Titled “Scaling data centre infrastructure in 2026: strategies for the AI era”, the session will focus on how engineers and operators can design facilities that grow quickly while remaining resilient, energy-efficient, and operationally manageable. The event comes at a moment when data centre demand is accelerating at a pace few in the industry anticipated, driven by large-scale AI training, inference, and increasingly dense compute environments.
The growing adoption of AI workloads is reshaping assumptions around power availability, cooling architectures, and facility design. High-density racks, fluctuating workloads, and the need for constant uptime are placing unprecedented pressure on existing infrastructure. As a result, the webinar will examine why automation and intelligent design are becoming critical capabilities rather than optional enhancements.
The discussion will explore practical strategies for scaling infrastructure efficiently in 2026, including the use of modular power and cooling systems that can be deployed rapidly and expanded incrementally. Speakers will also look at how advanced monitoring and automated control systems can help facilities remain stable under high loads, while reducing operational complexity.
A key theme of the session will be resilience. As AI-driven compute pushes facilities closer to their physical and electrical limits, engineers are increasingly turning to predictive maintenance and real-time analytics to prevent failures before they occur. The webinar will assess how automation technologies can support these approaches, enabling operators to respond to issues faster and with greater precision.

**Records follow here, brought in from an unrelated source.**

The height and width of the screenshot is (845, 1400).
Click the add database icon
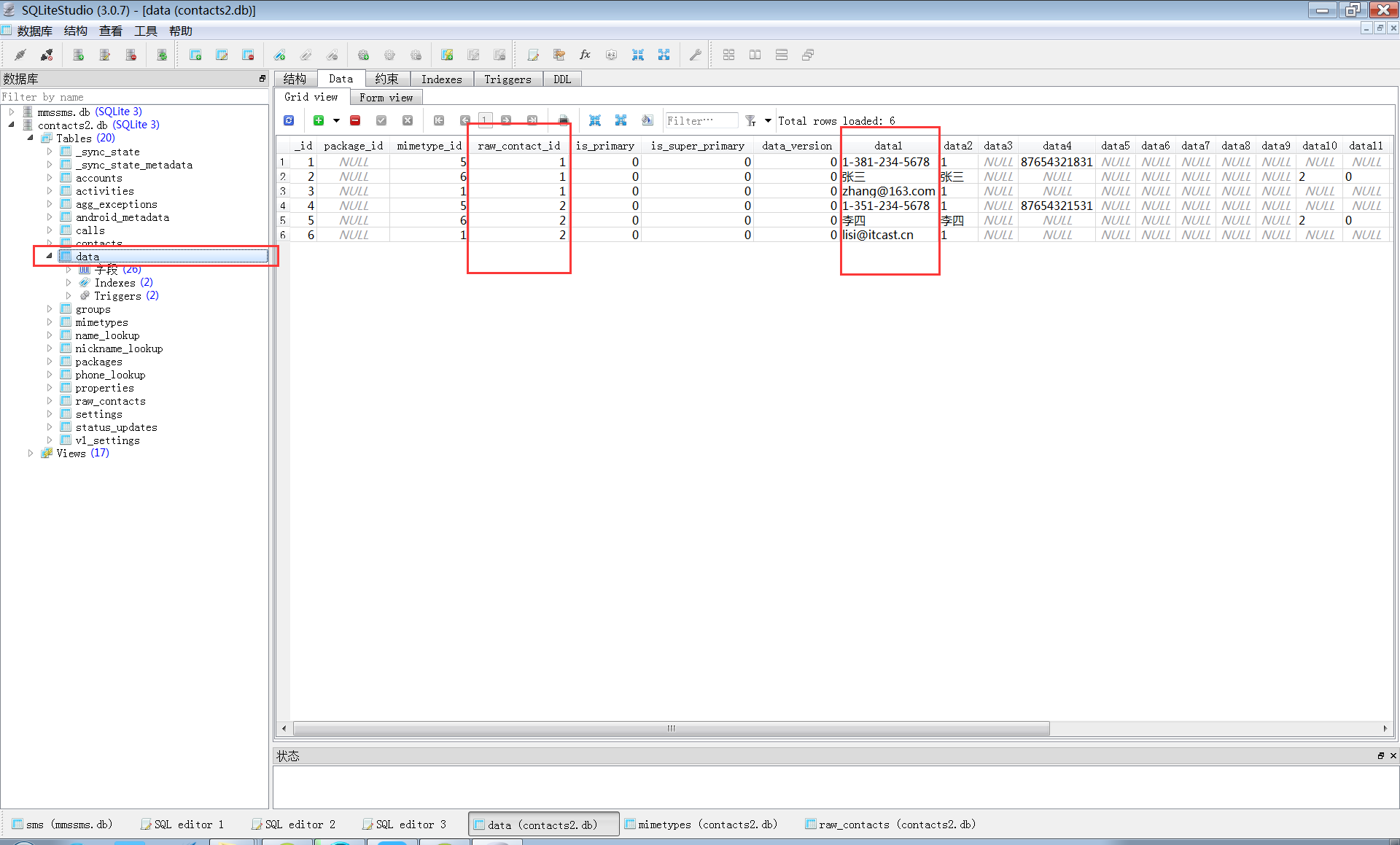(78, 55)
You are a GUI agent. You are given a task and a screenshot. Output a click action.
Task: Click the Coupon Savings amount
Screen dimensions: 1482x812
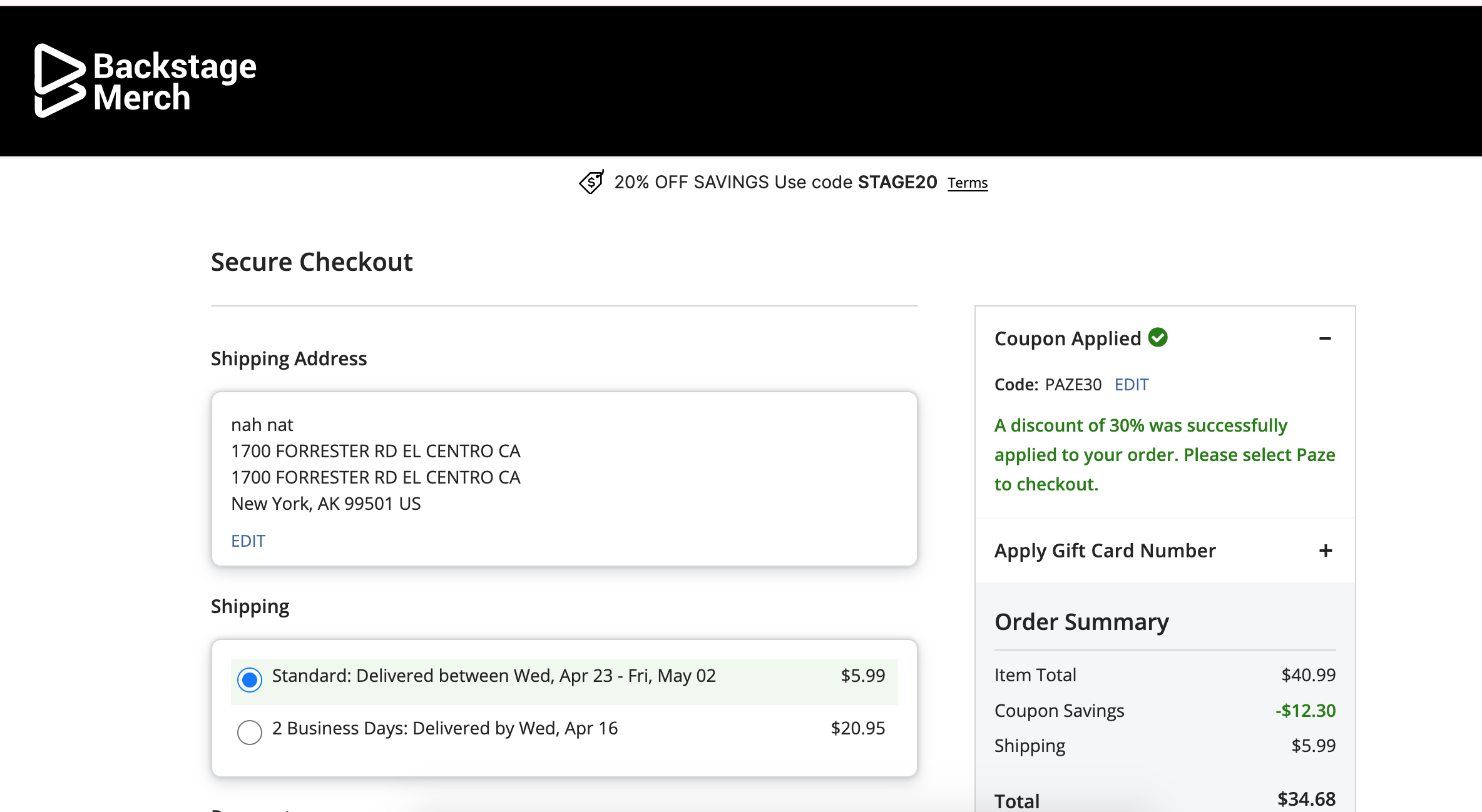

Energy efficiency will also feature prominently. With energy costs and sustainability targets rising up the agenda, the ability to scale without a corresponding increase in inefficiency has become a central concern. The session will address how automation can support more efficient power usage, optimise cooling performance, and balance competing demands for capacity and reliability.
The webinar is aimed at a broad audience across the data centre ecosystem. Engineers responsible for equipment design, professionals overseeing building systems, and those tasked with engineering facility infrastructure are all expected to benefit from the discussion. Rather than focusing on abstract concepts, the session promises actionable guidance on selecting components, integrating new technologies, and designing systems that remain adaptable as AI workloads continue to evolve.